Initial Loading Dose

The loading dose should be 162 to 325 mg of non-enteric-coated aspirin, administered as soon as possible upon presentation. 1, 2

• The 162 mg dose has Level of Evidence A support, while the 325 mg dose has Level of Evidence C support from ACC/AHA guidelines 1, 2
• The aspirin must be chewed or crushed for rapid buccal absorption—enteric-coated formulations delay absorption and should not be used for the initial dose 1, 2
• This applies to both STEMI and NSTEMI presentations 2
• Administration should occur within 24 hours of hospital arrival, though ideally immediately upon diagnosis or even in the prehospital setting 1, 2

Evidence Supporting the 162 mg Dose

Recent comparative data suggests 162 mg may be preferable to 325 mg. A large analysis of 48,422 STEMI patients treated with fibrinolytics found no difference in 24-hour mortality (2.8% vs 2.9%), 7-day mortality (4.9% vs 5.2%), or 30-day mortality (6.5% vs 7.1%) between 162 mg and 325 mg doses 3. However, the 325 mg dose was associated with significantly higher moderate/severe bleeding (9.3% vs 12.2%, adjusted OR 1.14, p=0.003) 3.

Maintenance Dosing

After the loading dose, continue with 81 mg daily indefinitely. 1, 2, 4

• The 81 mg daily maintenance dose is preferred over higher doses to minimize bleeding risk while maintaining efficacy 2, 4
• This dose should be continued indefinitely for secondary prevention, reducing serious vascular events by 1.5% per year 2, 4
• Aspirin produces a 23% relative risk reduction in 5-week vascular mortality when administered within 24 hours of STEMI 2, 4

Mechanism and Timing

• Aspirin in doses of 162 mg or more produces rapid and near-total inhibition of thromboxane A2 production, creating an immediate clinical antithrombotic effect 1
• The drug reduces coronary reocclusion and recurrent ischemic events after fibrinolytic therapy 1
• In the ISIS-2 trial, aspirin alone reduced death from AMI, and its effect was additive to that of streptokinase 1

Critical Implementation Points

Do not delay aspirin administration.

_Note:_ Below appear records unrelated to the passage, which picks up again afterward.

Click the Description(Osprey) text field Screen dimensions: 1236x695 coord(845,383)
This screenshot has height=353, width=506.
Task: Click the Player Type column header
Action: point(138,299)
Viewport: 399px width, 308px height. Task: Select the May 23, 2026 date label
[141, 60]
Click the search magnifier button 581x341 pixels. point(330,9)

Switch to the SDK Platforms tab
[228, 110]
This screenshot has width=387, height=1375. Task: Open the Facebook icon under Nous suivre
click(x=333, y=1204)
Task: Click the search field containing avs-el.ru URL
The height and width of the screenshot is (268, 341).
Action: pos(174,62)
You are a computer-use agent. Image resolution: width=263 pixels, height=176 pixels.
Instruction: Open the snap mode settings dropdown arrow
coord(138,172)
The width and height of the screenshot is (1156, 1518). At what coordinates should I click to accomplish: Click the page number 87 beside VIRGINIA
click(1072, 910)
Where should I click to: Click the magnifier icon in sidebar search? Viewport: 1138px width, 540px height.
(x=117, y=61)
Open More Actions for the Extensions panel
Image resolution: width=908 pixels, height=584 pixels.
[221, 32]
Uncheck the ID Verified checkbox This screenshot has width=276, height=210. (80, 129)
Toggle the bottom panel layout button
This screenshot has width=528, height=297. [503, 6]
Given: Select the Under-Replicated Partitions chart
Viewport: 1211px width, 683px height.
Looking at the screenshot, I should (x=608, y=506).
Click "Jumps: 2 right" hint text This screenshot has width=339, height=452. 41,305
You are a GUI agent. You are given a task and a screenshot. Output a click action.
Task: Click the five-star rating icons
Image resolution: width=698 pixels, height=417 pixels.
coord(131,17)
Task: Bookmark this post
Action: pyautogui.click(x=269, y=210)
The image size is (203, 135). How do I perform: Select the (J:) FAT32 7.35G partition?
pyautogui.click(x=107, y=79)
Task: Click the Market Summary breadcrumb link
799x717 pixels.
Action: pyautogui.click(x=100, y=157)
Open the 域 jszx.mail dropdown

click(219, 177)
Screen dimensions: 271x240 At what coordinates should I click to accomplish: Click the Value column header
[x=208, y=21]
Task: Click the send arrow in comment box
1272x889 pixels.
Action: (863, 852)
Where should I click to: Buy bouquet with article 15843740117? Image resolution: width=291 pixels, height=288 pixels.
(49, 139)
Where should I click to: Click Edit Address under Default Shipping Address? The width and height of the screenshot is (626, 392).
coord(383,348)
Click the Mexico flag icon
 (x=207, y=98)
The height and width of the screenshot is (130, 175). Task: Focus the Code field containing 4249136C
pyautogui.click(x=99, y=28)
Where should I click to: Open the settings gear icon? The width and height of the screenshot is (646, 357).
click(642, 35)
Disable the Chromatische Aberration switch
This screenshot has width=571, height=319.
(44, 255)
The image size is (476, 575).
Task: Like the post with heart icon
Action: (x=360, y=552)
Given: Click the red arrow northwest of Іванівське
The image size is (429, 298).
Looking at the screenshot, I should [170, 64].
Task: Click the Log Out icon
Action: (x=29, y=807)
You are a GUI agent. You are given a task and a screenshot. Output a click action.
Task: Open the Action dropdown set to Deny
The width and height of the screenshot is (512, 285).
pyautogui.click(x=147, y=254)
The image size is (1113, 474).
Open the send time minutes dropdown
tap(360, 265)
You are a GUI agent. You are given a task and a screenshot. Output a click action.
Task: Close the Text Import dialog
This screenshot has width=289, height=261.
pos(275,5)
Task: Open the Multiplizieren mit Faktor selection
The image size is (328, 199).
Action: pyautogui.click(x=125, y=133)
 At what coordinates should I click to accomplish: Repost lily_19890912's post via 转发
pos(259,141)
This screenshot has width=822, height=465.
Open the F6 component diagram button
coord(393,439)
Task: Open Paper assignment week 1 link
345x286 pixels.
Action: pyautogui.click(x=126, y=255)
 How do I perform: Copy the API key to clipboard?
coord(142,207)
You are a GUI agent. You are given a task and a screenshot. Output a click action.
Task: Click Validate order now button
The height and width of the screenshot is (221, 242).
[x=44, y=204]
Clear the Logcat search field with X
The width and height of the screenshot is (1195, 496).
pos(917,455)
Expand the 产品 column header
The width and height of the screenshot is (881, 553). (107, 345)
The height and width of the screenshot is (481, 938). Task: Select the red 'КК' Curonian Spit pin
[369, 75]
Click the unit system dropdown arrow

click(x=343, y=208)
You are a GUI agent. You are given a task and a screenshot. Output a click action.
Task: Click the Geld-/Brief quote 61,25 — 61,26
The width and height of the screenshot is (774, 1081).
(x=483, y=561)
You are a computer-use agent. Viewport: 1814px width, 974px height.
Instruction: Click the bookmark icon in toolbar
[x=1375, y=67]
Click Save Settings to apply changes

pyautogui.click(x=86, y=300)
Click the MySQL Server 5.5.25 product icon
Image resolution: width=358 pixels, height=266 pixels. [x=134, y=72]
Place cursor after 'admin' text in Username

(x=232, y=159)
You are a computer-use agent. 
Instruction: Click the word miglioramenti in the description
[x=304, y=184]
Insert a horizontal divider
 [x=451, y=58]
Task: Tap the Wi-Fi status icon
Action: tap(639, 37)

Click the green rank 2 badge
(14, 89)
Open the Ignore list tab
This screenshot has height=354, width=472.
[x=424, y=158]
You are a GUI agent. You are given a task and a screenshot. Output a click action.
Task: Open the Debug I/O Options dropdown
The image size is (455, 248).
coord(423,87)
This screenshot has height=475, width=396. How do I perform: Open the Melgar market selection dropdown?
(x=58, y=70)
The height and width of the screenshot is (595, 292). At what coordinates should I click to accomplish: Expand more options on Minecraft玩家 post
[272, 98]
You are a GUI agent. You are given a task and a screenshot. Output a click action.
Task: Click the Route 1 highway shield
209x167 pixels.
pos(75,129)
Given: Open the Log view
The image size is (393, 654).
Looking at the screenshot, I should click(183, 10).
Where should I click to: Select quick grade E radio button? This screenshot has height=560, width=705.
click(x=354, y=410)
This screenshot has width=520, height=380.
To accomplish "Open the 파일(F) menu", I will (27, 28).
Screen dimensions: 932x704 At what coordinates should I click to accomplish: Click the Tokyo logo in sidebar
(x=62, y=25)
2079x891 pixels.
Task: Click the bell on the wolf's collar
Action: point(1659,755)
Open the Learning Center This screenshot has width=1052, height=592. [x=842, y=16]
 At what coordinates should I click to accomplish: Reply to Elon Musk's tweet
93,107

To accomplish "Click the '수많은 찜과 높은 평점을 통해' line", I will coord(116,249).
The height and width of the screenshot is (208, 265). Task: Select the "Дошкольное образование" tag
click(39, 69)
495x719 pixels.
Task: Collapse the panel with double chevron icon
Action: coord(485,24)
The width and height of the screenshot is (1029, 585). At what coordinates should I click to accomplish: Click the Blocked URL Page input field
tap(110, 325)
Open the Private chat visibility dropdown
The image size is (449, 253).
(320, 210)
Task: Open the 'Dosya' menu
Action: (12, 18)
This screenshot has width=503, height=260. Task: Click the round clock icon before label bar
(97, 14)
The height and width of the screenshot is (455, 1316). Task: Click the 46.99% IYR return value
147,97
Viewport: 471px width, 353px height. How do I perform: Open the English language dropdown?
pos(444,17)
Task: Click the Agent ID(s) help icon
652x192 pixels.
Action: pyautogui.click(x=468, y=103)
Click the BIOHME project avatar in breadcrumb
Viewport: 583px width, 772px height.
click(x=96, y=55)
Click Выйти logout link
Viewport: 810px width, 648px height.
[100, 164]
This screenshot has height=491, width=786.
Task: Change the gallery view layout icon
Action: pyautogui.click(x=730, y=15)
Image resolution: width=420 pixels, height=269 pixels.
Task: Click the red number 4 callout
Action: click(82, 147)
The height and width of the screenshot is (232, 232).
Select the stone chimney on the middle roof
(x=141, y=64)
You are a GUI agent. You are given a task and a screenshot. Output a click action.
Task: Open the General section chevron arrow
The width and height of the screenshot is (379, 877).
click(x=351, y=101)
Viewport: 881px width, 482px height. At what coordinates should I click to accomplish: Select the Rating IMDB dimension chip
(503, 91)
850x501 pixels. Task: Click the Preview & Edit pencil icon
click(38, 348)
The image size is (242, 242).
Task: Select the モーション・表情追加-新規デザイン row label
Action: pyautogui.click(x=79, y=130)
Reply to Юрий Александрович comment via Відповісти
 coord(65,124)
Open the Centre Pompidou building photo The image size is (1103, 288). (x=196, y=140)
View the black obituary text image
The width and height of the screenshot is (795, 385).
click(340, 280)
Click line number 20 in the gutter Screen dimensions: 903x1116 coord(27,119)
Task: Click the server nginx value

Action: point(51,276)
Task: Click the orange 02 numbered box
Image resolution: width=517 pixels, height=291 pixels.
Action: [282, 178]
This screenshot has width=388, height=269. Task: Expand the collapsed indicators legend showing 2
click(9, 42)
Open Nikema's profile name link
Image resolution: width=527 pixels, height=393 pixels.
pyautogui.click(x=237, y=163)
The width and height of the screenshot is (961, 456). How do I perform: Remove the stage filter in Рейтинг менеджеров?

The only absolute contraindications are:

• Known aspirin allergy 1, 2
• Active gastrointestinal hemorrhage 1, 2

Common pitfalls to avoid:

• Using enteric-coated formulations for the loading dose—these delay absorption and should never be used initially 1, 2
• Withholding aspirin while awaiting definitive diagnosis—aspirin should be given immediately upon suspicion of MI 2
• Using maintenance doses higher than 81 mg long-term—this increases bleeding risk without additional efficacy 2, 4

Special Considerations

For patients who cannot take oral aspirin due to severe nausea or vomiting, aspirin suppositories (300 mg) are safe and effective 1.

If aspirin is contraindicated due to true allergy or intolerance, clopidogrel 75 mg daily is a safe and effective alternative, showing slight superiority in the CAPRIE trial (5.32% vs 5.83% annual vascular event rate) 4.